In early 2002, Gonzalo Sanchez de Lozada hired the American Greenberg Carville Shrum consulting firm to help him win the Bolivian presidential election. When GCS representatives arrived in Bolivia a mere 100 days before the election, Lozada, known as Goni, was languishing in the polls. A former president, Goni was seen as arrogant, conservative, and unresponsive by much of the country, and he was struggling to gain ground on his two main opponents, Manfred Reyes Villa, a wealthy former mayor, and Evo Morales, an indigenous representative of the country’s coca farmers. What happened over those 100 days - and, indeed, the next two years - is documented in Rachel Boynton’s Our Brand Is Crisis, an extraordinary story of American influence abroad and the power and value of democracy.
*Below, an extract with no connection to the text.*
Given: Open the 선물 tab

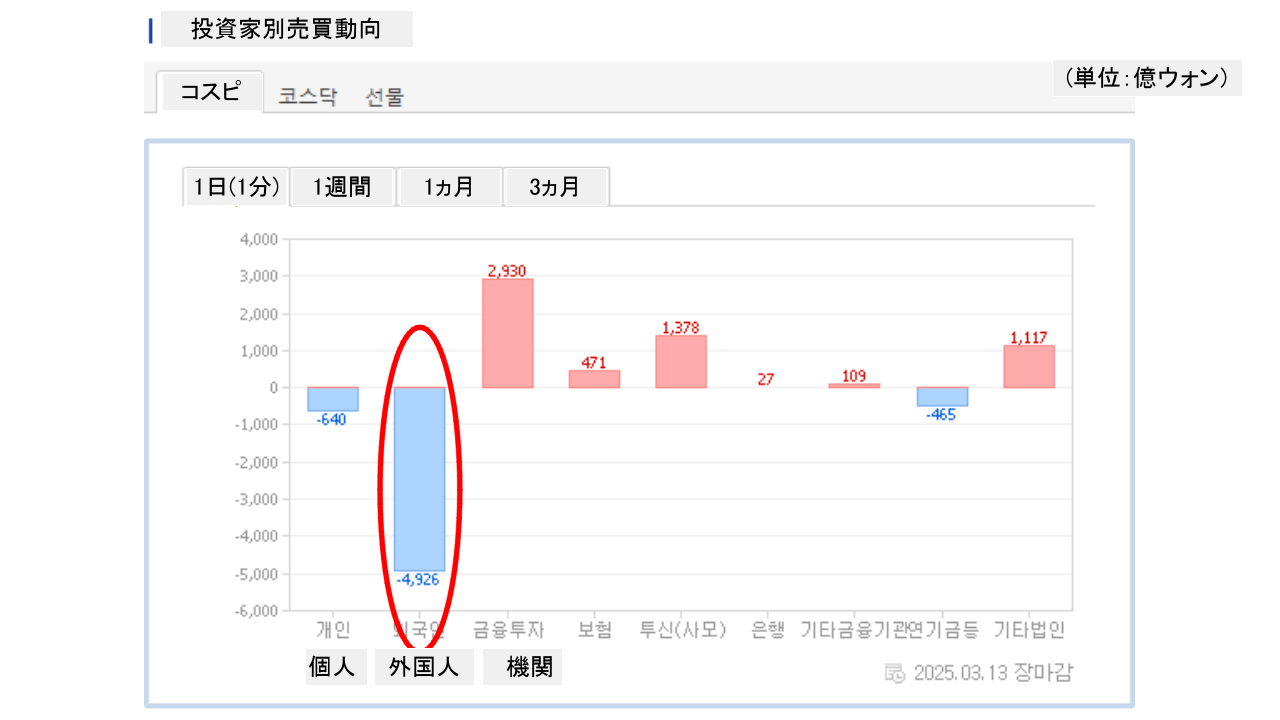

From the moment they arrived on the ground in Bolivia, GCS staffers, represented in the film primarily by pollster Jeremy Rosner, were faced with a tremendous challenge. Not only were Goni’s previous terms as president - which, to Western eyes, was a time of unprecedented economic modernization - seen by many of the desperately poor Bolivians as a time when thousands of jobs were lost to privatization, but his American upbringing and education left him speaking an American-accented Spanish, traits that did not endear him to the indigenous majority. Through the use of countless focus groups (always offered the same cups of flat soda, along with a single plate of potato chips to share), GCS realized their only hope was to discredit Villa, their client’s primary opposition and the early leader in polls. With unflinching honesty, Rosner and his associates explained to Goni how the smear campaign would work: they assured him dirt would be leaked through friendly press outlets, and nothing could be tied to him - he would remain nominally above the fray.